将数据从 HBase 迁移到文件系统。（将 Reducer 输出写入本地或 Hadoop 文件系统）答案

【问题标题】：Migrating Data from HBase to FileSystem. (Writing Reducer output to Local or Hadoop filesystem)将数据从 HBase 迁移到文件系统。（将 Reducer 输出写入本地或 Hadoop 文件系统）
【发布时间】：2011-12-08 10:53:58
【问题描述】：

我的目的是将数据从 Hbase 表迁移到平面（比如 csv 格式）文件。
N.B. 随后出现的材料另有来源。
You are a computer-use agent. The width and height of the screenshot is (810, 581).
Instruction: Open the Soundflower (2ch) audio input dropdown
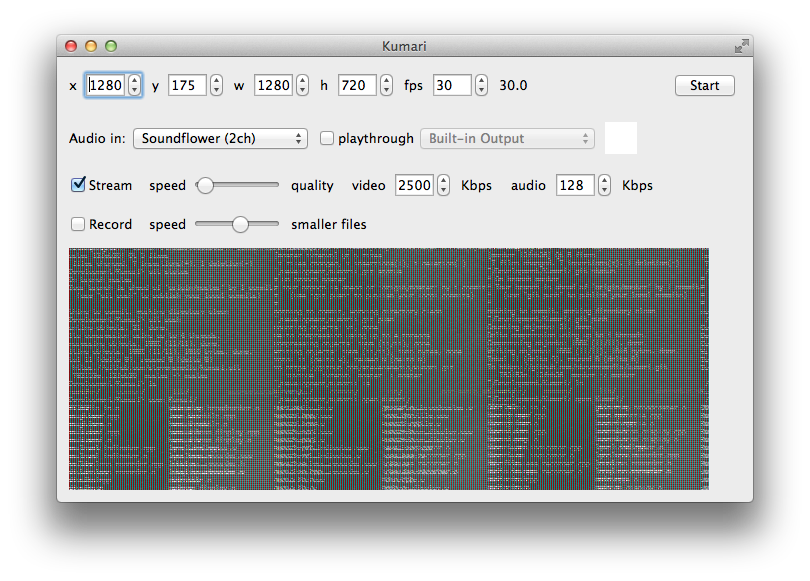(x=220, y=139)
我习惯了 TableMapReduceUtil.initTableMapperJob(tableName, scan, GetCustomerAccountsMapper.class、Text.class、Result.class、工作）; 用于扫描 HBase 表和用于 Mapper 的 TableMapper。我的挑战在于强制 Reducer 将 Row 值（以扁平格式标准化）转储到本地（或 Hdfs）文件系统。我的问题是我既看不到 Reducer 的日志，也看不到我在 Reducer 中提到的路径中的任何文件。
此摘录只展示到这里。